The judicial system must contain at all levels a plural and diverse representation as a way to preserve and improve public trust and the credibility, legitimacy and independence of justice institutions. To this end, the selection and promotion processes in the judiciary and prosecutor's office must be adapted to avoid that criterion, a priori objective, are barriers that contribute to marginalizing the equitable participation of women, particularly in management positions.
The gender approach in the judicial sphere implies much more than promoting equality policies aimed at achieving equal conditions in access and job performance, in general. That is good but insufficient.
Measures are required to ensure equal conditions in access to higher courts, so that equal progress is achieved in professional careers.

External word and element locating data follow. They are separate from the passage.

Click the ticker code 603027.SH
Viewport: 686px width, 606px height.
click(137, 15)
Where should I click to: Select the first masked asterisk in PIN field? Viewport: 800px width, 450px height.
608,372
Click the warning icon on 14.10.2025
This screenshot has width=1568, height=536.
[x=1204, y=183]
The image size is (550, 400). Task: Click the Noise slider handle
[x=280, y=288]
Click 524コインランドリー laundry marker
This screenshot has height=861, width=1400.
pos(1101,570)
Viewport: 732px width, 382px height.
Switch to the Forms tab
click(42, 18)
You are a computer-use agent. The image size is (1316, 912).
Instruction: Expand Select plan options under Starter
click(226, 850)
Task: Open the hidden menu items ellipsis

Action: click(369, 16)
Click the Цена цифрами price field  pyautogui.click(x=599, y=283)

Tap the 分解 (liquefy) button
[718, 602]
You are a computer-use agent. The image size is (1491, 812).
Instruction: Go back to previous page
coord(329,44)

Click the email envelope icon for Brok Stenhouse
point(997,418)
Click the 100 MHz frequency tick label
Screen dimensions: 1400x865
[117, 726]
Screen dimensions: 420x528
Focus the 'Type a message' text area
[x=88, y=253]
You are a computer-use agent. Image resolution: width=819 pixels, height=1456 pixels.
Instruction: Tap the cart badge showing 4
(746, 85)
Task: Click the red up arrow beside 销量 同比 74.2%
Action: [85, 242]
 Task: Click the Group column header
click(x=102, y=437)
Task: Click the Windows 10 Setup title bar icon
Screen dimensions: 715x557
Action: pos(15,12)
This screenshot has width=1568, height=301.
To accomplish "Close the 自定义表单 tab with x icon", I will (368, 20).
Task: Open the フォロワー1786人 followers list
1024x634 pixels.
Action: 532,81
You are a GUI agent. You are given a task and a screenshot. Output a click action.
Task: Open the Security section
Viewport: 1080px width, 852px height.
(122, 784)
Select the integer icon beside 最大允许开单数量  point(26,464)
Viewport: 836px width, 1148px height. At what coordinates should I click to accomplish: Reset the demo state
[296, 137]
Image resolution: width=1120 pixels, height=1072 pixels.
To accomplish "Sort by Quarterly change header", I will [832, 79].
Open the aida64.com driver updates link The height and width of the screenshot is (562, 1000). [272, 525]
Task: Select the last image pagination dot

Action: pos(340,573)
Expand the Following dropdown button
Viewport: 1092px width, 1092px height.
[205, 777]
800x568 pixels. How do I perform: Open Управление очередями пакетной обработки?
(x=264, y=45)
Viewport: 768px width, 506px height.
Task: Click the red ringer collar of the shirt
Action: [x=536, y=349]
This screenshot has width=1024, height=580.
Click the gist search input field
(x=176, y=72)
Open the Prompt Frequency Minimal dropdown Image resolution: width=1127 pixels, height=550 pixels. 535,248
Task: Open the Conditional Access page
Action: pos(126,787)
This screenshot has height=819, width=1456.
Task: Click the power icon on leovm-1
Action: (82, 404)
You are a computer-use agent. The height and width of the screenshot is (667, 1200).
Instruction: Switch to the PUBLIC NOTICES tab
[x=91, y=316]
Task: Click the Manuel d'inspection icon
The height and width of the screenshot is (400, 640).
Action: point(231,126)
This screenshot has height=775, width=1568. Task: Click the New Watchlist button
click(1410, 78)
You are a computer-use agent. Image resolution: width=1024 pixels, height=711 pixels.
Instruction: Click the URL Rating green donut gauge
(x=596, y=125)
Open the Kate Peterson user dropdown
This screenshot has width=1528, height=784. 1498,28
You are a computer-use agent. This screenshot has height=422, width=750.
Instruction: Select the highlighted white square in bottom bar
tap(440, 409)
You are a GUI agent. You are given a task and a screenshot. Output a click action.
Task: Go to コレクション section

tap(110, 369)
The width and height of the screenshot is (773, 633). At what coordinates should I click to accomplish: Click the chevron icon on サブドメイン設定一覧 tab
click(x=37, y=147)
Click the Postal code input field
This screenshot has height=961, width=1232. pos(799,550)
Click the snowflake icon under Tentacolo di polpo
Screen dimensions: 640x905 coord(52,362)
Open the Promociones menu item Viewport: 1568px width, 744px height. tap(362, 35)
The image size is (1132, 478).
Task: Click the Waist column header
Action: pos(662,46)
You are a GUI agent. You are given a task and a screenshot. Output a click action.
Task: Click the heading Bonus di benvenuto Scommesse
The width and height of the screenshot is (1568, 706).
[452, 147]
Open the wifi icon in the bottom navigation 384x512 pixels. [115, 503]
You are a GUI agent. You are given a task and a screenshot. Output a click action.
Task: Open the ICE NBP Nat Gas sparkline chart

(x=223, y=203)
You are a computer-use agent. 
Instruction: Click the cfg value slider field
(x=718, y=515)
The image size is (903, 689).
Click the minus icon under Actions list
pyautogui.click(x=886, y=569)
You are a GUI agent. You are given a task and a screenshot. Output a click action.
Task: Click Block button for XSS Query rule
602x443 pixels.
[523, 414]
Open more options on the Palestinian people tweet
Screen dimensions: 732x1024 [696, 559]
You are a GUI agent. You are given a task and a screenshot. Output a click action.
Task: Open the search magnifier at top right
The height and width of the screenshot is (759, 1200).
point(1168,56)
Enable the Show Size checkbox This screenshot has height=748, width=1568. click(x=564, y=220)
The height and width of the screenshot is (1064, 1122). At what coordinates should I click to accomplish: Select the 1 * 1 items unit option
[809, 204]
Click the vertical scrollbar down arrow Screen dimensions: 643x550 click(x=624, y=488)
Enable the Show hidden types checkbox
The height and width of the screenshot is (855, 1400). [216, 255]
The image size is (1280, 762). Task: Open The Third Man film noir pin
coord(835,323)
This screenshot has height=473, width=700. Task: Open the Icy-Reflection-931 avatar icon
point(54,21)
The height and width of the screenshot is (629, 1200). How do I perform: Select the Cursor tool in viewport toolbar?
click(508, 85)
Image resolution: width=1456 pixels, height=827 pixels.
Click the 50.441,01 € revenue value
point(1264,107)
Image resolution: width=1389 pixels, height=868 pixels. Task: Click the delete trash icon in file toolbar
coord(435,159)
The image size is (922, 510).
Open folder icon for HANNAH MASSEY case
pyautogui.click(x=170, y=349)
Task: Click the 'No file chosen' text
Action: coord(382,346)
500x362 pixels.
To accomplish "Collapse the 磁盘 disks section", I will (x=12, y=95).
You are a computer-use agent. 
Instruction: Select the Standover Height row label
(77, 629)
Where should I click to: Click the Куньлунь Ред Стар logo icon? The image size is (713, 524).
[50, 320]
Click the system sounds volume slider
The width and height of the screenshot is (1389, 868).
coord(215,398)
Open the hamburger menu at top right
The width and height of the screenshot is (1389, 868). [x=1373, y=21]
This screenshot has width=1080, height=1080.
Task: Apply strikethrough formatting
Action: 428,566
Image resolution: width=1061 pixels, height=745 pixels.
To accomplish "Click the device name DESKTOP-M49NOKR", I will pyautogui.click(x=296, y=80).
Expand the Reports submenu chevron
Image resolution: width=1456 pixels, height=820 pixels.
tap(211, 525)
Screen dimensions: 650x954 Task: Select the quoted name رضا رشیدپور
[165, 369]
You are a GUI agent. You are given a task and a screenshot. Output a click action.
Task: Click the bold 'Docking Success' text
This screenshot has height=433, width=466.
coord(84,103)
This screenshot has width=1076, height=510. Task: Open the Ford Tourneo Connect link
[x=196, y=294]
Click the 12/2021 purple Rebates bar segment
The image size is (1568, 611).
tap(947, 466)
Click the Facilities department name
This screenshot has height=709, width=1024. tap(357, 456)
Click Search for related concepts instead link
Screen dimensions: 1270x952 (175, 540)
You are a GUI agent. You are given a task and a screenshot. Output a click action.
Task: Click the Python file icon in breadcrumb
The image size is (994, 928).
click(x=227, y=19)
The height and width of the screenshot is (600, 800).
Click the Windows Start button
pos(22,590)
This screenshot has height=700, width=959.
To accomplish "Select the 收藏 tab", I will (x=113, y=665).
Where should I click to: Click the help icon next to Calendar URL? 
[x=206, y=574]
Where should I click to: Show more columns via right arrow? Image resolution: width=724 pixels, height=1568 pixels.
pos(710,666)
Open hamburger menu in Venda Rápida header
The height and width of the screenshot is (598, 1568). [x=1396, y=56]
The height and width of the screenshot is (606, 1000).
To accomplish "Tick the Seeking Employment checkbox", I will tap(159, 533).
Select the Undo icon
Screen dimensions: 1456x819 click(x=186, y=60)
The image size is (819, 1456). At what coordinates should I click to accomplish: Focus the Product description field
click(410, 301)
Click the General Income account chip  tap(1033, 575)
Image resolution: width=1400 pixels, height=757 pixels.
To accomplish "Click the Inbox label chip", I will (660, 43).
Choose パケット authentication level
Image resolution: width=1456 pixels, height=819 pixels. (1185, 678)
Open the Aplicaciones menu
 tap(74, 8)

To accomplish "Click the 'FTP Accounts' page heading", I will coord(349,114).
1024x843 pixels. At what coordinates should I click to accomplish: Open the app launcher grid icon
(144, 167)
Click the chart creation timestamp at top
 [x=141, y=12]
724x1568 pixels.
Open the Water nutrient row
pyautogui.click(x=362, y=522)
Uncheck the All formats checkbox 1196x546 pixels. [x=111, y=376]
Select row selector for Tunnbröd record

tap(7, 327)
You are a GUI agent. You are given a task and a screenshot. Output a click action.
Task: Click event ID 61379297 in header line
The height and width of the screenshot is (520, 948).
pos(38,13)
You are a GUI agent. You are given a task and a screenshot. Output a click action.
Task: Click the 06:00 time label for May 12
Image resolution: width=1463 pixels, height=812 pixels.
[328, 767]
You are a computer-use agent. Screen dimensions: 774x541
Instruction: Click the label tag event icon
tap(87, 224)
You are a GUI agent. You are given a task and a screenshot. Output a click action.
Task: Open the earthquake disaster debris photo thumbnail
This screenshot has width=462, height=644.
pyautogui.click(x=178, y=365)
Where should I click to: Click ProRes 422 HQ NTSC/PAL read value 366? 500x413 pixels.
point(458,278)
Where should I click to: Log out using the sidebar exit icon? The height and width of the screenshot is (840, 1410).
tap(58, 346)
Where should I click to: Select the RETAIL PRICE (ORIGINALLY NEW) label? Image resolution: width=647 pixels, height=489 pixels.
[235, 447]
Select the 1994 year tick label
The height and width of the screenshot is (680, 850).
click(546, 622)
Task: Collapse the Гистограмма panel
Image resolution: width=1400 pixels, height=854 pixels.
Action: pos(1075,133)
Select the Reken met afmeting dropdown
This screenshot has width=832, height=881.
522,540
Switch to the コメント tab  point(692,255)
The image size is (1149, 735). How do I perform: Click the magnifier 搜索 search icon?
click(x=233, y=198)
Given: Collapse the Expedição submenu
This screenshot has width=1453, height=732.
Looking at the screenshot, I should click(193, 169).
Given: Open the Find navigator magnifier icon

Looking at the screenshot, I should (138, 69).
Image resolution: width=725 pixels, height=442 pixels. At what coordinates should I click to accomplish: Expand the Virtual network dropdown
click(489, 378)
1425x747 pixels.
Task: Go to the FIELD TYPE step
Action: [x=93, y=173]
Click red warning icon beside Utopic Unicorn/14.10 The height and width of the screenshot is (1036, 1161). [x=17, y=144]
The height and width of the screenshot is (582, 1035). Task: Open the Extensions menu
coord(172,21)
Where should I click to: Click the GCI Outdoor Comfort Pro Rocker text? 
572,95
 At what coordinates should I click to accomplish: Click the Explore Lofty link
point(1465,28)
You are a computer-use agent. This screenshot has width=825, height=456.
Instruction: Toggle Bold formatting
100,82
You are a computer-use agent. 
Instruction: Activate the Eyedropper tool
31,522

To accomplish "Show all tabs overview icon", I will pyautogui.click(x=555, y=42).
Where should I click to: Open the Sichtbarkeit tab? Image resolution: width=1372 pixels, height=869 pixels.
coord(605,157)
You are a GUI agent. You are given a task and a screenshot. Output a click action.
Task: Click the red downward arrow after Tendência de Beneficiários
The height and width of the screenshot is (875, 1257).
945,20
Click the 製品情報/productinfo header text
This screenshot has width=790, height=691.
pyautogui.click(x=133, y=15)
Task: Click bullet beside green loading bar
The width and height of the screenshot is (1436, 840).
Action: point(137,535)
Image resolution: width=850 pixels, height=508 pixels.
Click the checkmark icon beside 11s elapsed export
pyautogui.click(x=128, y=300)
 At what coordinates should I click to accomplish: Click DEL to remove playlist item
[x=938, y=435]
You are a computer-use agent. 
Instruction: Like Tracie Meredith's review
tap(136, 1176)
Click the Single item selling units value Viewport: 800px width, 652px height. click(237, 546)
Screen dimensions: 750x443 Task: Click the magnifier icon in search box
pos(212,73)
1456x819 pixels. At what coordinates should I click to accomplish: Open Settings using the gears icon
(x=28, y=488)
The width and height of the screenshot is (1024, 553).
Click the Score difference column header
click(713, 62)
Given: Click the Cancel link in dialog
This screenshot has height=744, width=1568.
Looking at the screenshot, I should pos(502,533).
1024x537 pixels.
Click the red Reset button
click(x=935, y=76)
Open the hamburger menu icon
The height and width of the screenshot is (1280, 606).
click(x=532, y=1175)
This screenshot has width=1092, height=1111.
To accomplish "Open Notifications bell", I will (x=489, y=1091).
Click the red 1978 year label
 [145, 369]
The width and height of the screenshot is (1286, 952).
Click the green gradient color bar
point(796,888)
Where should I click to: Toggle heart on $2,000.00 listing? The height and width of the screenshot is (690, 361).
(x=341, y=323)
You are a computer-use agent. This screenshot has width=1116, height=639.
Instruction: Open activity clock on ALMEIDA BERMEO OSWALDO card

Above all, it is necessary to guarantee a reconciliation of work and family life that makes assuming greater professional responsibilities compatible with family responsibilities, a deficiency that in many cases constitutes the structural factor causing a lower presence of women in the higher courts of justice.
Plural and Equal Representation
I have allowed myself to reach the international community with a set of recommendations that were very well received by the participating countries in the presentation that I made before the III Committee of the General Assembly in mid-October of this year. Among them, the following five stand out:
1. Public policies guided by the gender perspective, identifying the barriers that have prevented women's access to positions of greater responsibility and their permanence in them, based on the legal, institutional, and cultural context of each country.
2. Use the Sustainable Development Goals established in the United Nations to ensure that, by 2030, 50% of public positions, both in the judiciary and in the prosecution, are held by women. Political and institutional objective about which no country expressed disagreement when I presented my report in New York.
3. Design and implement a quota system, which is not merely symbolic, to ensure equal access to senior positions in the administration of justice and achieve greater equality from a geographic or regional perspective. It should be recognized that there may be other efficient mechanisms for this purpose, and it should also be noted that the use of quotas under no circumstances may detract from the quality and strict requirements in this regard in the selection and appointment process.
4. Eliminate stereotypes that pigeonhole women in specific areas of law or at certain levels in the judicial hierarchy, such as family law or at the lowest levels of the judiciary, such as the peace courts or provisional courts without guarantees work or permanence.
5. That the gender perspective be assumed as an unavoidable duty of the State, in such a way that the criteria with which the cases are studied and resolved are modified so that the possible differentiated impacts between women and men can be identified. To obtain this effect, the gender perspective must be assumed as a method of reasoning and objective and rigorous analysis that identifies, first-hand, the power relations and the differentiated consequences that women and men experience in almost any situation.